Bishop Ward speaks about Holy Week in this Connections video. Watch the video above or read the transcript below. Also, Bishop Ward has published a related devotion, called The Power of the Silent Garden.
This journey through Holy Week, to the cross and finally to the tomb on Easter Sunday, will end in a beautiful garden. The garden is described at the end of the Gospel of John. When Jesus is crucified, Joseph of Arimathea asks for Jesus’ body. He wants to take it, anoint it, and bury it in a way that’s proper, according to the Jewish custom. Nicodemus, the same one who came to Jesus by night and asked Jesus questions, brings now ointment to anoint the body of Jesus – myrrh and other spices. Jesus’ body is taken to a garden and there, his body is anointed, wrapped in cloths, and it is laid in the tomb.

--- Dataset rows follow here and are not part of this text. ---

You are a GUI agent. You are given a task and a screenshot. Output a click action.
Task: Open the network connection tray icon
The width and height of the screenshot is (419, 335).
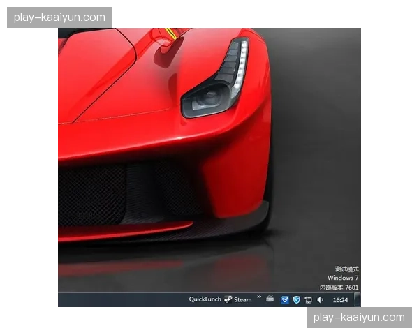click(308, 299)
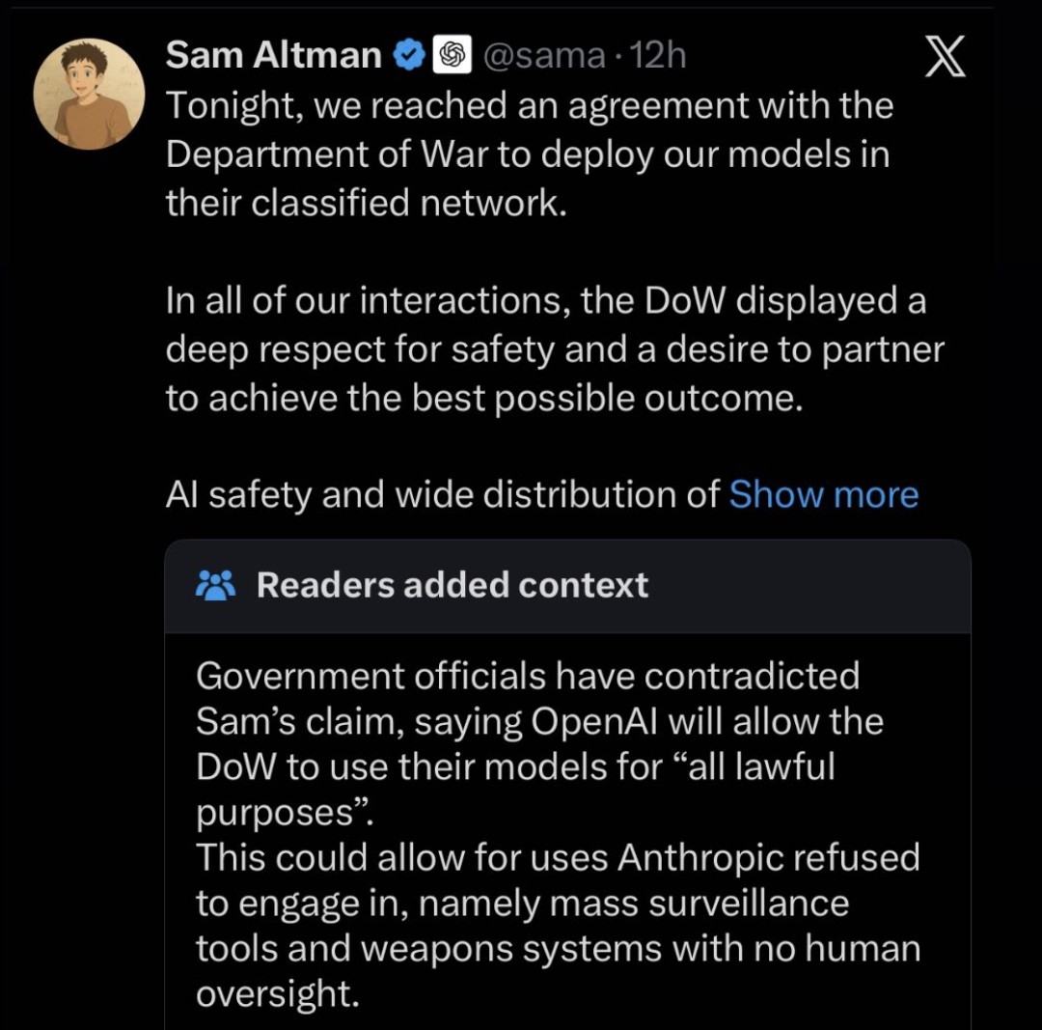This screenshot has height=1030, width=1042.
Task: Click the Readers added context people icon
Action: [x=215, y=585]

Throughout the long Saturday, between the crucifixion on Friday and the resurrection moment, the garden is silent – a silent witness to a very very long day of waiting and watching. The silence in the garden is accented by the blooming of beautiful flowers, the silent trumpeting of lilies, the beautiful colors of other flowers in the spring.
The story of our salvation begins in a garden and ends in a garden. In Genesis, humanity created, is placed in a garden, and they’re to till it and to keep it. In Revelation, when all things are consummated, there is a garden with twelve trees for the healing of the nations. In the Easter garden, everything that happened in Eden is redeemed and made right. The sin which happened in Eden, the turning away from God, is overcome by radiant love and light. We watch in the silent garden on this Saturday and then early on Sunday morning, we see the stone rolled back. The tomb is empty and Christ is alive – alive in the world and alive in all eternity.

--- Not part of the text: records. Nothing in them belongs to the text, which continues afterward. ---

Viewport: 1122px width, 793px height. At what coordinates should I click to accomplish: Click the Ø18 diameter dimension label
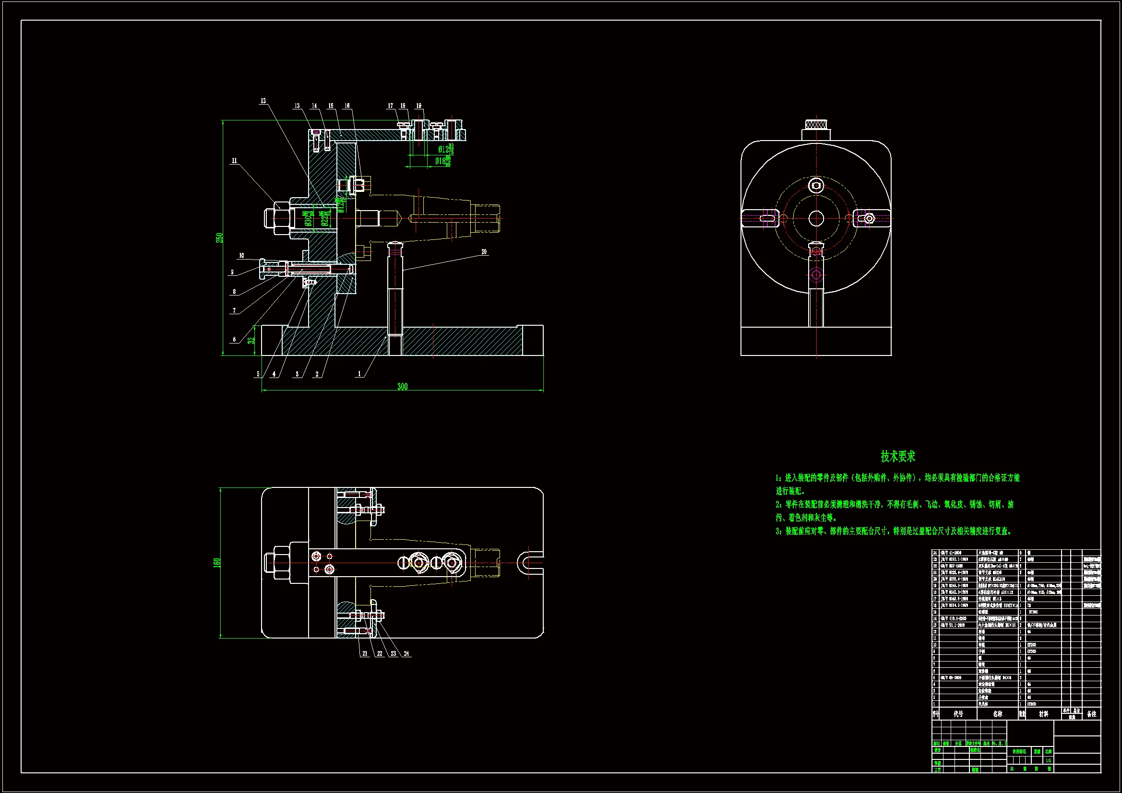pos(440,161)
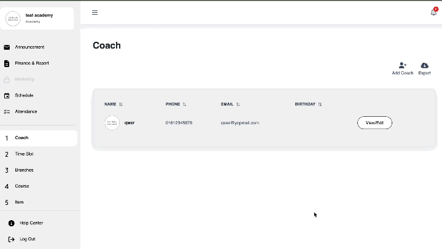Click the Schedule calendar icon
The image size is (442, 249).
click(x=7, y=95)
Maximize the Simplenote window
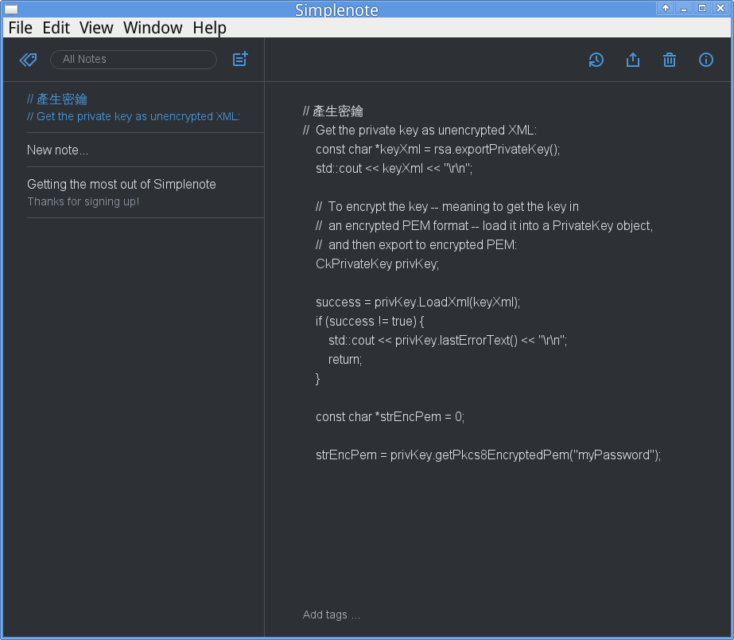This screenshot has height=640, width=734. click(x=702, y=8)
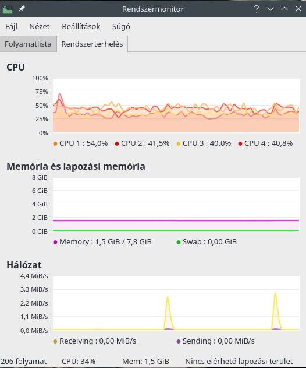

Last fall, I found myself in Palestine, in the city of Bethlehem, the birthplace of our Savior. I was visiting Wi’am Conflict Transformation Center, a partner mission agency of the Board of Global Ministries of The United Methodist Church. Wi’am sits against the harsh separation wall, dividing Israel from the Palestinian territories. The wall surrounds Bethlehem so that the people are captives in their own city. Wi’am Conflict Transformation Center, up against that wall, which represents division and harshness and even violence, cultivates a beautiful garden, right up to the wall. I asked the missionaries who work there about the garden and they said, “It is our silent witness for all that is right and against all that is wrong.”

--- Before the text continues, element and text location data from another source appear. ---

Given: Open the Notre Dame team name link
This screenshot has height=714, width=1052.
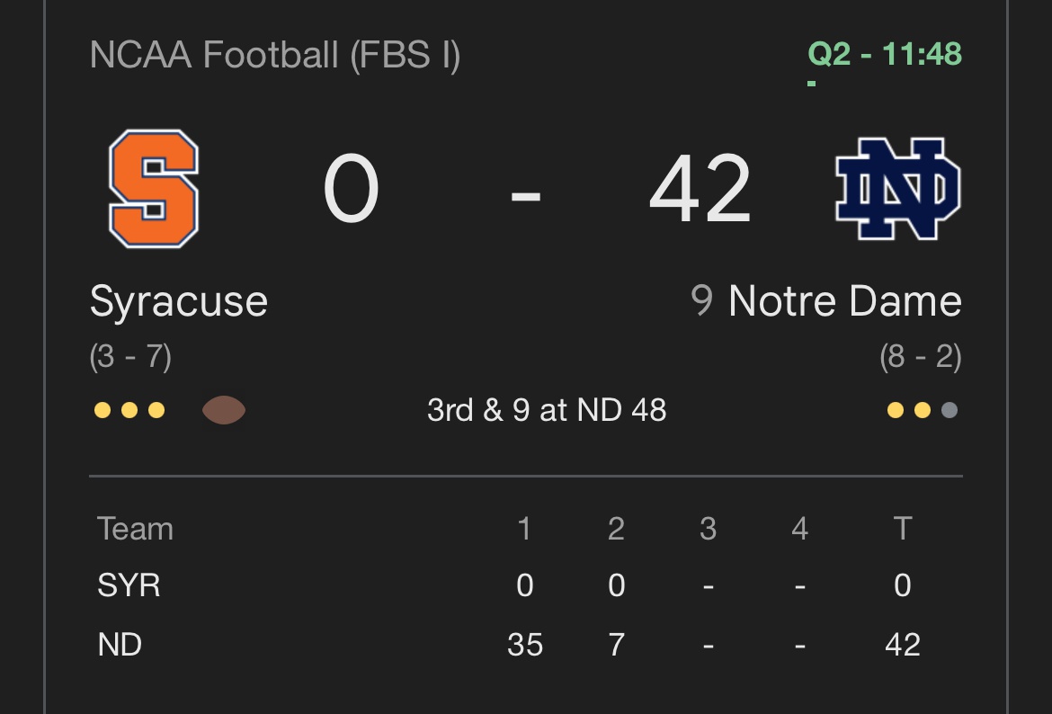Looking at the screenshot, I should (845, 300).
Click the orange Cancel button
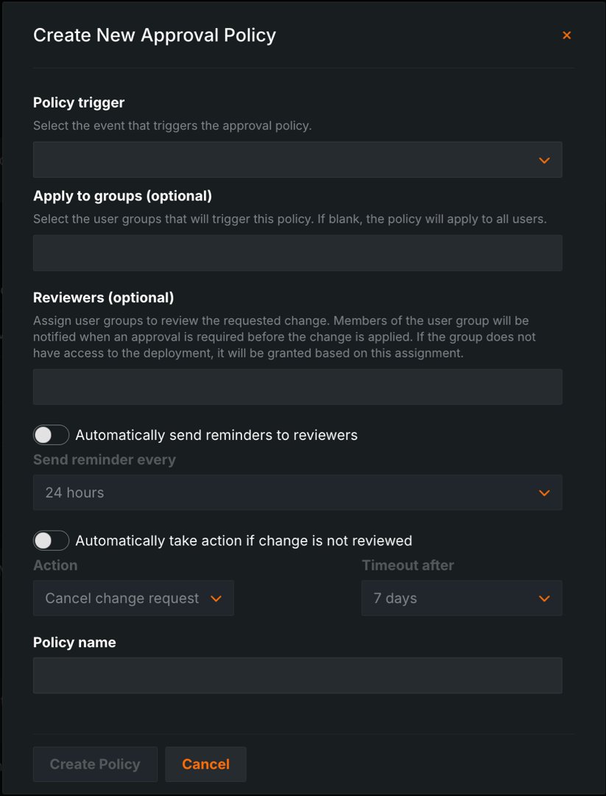Screen dimensions: 606x796 coord(205,764)
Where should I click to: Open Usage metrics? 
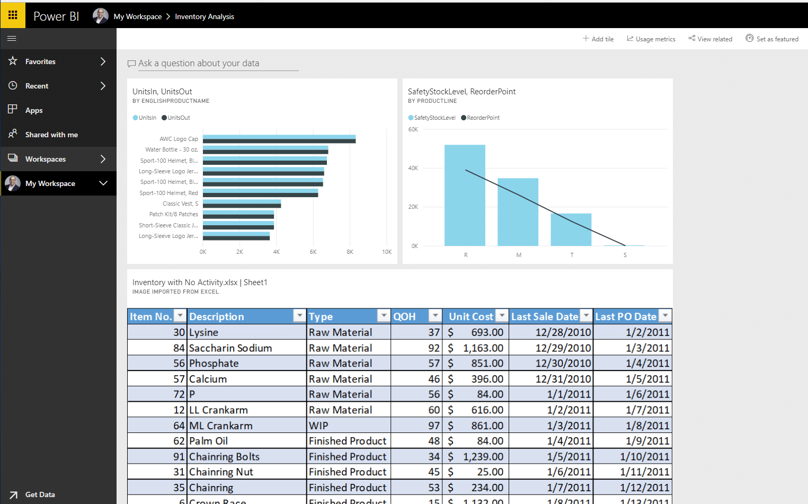point(651,39)
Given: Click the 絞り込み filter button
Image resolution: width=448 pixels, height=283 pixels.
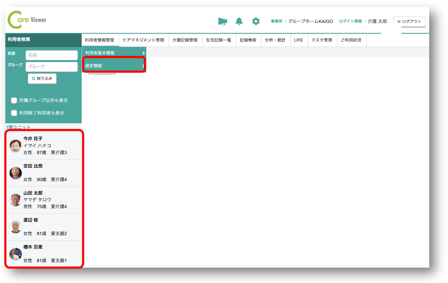Looking at the screenshot, I should (42, 79).
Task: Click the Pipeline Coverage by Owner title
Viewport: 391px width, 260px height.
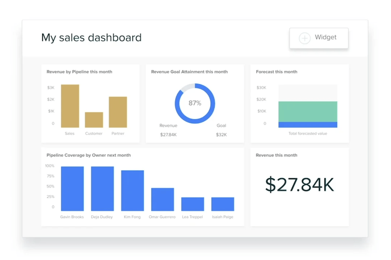Action: tap(88, 155)
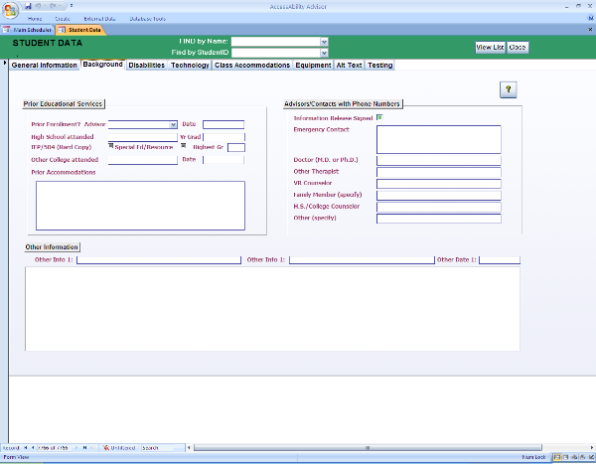This screenshot has height=464, width=596.
Task: Click the Emergency Contact text box
Action: 438,139
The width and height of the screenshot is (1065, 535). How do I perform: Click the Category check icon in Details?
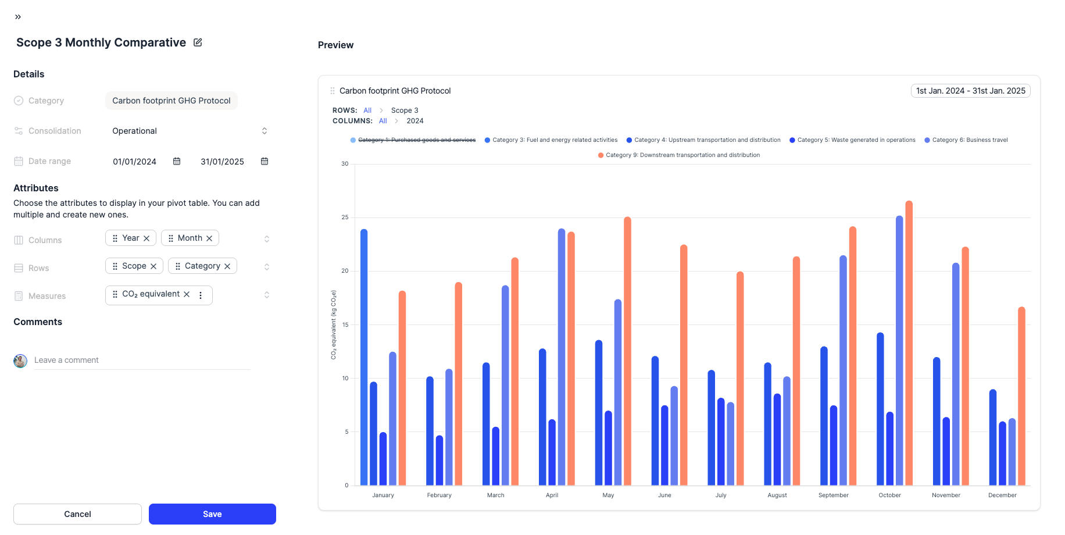pyautogui.click(x=19, y=101)
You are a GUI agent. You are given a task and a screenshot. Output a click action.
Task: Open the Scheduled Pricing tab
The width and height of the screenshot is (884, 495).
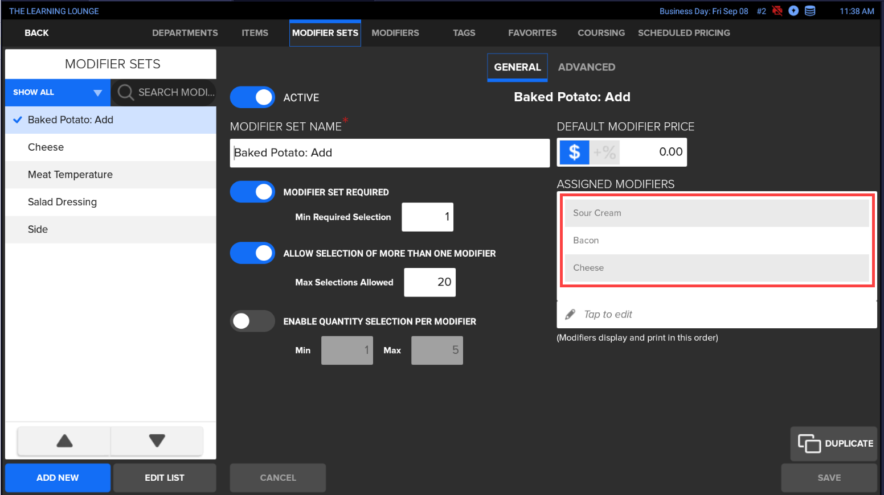pos(684,33)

It’s an Easter garden in my memory and as Jesus is laid in the tomb and we watch in silence for the resurrection victory, I give thanks for every place in this world where we believe and where we stand and where we cultivate and where we create beauty as a witness to the great beauty of God in Jesus Christ triumphant over the grave.
May this Holy Week be a time of renewal and renewed commitment and of the deep appreciation for the beauty of Christ’s way among us. As we travel all the way to Calvary with Jesus, and as we wait in the garden for his resurrection, may we be blessed with strength and light and strong hope.